Benzer şekilde New York Üniversitesi de Filistin yanlısı protestoları bastırmak için yeni tedbirler aldı. Üniversite, “Siyonist” kimliğini koruma altına alarak, Siyonizm karşıtı görüşleri üniversitenin ayrımcılık ve taciz politikalarına aykırı olarak değerlendirmeye başladı. Bu adımla Filistin yanlısı aktivistlerin ifade özgürlüğü kısıtlanıyor.
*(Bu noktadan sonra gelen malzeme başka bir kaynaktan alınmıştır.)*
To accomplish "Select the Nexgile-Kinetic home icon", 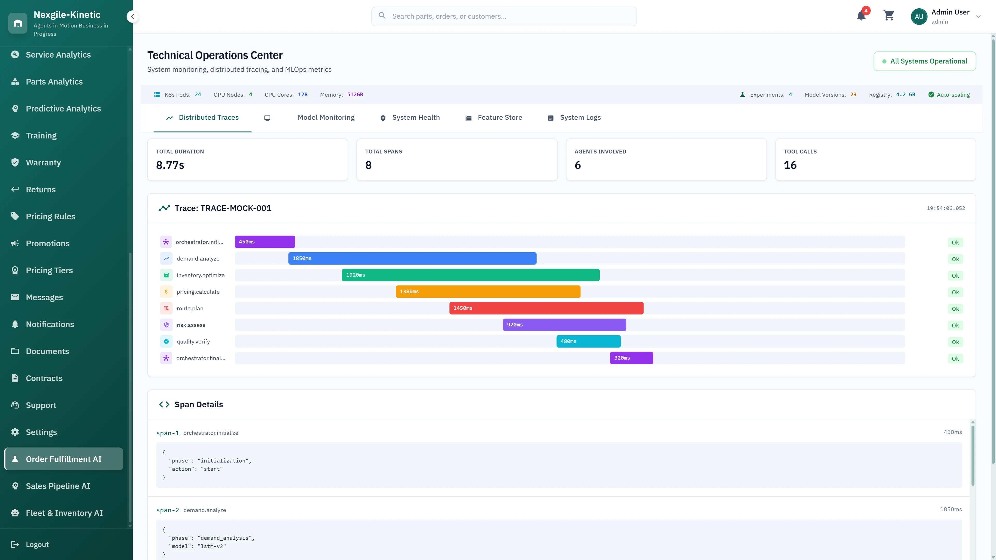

Kaliforniya eyaletindeki üniversitelerde de benzer kısıtlamalar uygulanıyor. Kaliforniya Üniversitesi yönetimi, kampüslerde “sıfır tolerans” politikası uygulayarak, protestoları, kamp kurmayı ve kimlik gizlemeyi yasakladı. Kaliforniya Eyalet Üniversitesi sistemi de öğrencilerin ve akademisyenlerin protesto haklarını sınırlandıran yeni kurallar getirdi. Protesto çadırları kurmak, binaları işgal etmek ve kimliği gizlemek gibi eylemler artık yasak.
Bu baskıcı politikalar, öğrenci ve akademisyenlerin tepkisine yol açarken, üniversitelerin toplumsal değişim ve adalet arayışında önemli bir rol oynaması gerektiği vurgulanıyor. İsrail'in Gazze'deki saldırıları devam ederken, Filistin yanlısı seslerin bastırılmaya çalışılması, akademik özgürlüğün mesele Siyonizm olunca işlemediği görülüyor. Üniversitelerin bu duruşu, özellikle neoliberal sistemin bir yansıması olarak görülüyor ve yükseköğrenim kurumlarının artık sosyal değişimin öncüsü olmaktan ziyade, finansal çıkarlarını koruyan birer ticari işletme haline geldikleri eleştirisi yapılıyor.
ABD'deki bu baskı ortamında, öğrenciler ve akademisyenler, Filistin’deki adalet arayışlarını sürdürmeye devam edeceklerini belirtiyorlar. Ancak üniversite yönetimlerinin bu protestoları bastırma girişimlerinin, uzun vadede yükseköğrenim kurumlarının tarihi misyonuna zarar vereceği ve bu süreçte yanlış tarafta kalacakları uyarısında bulunuluyor.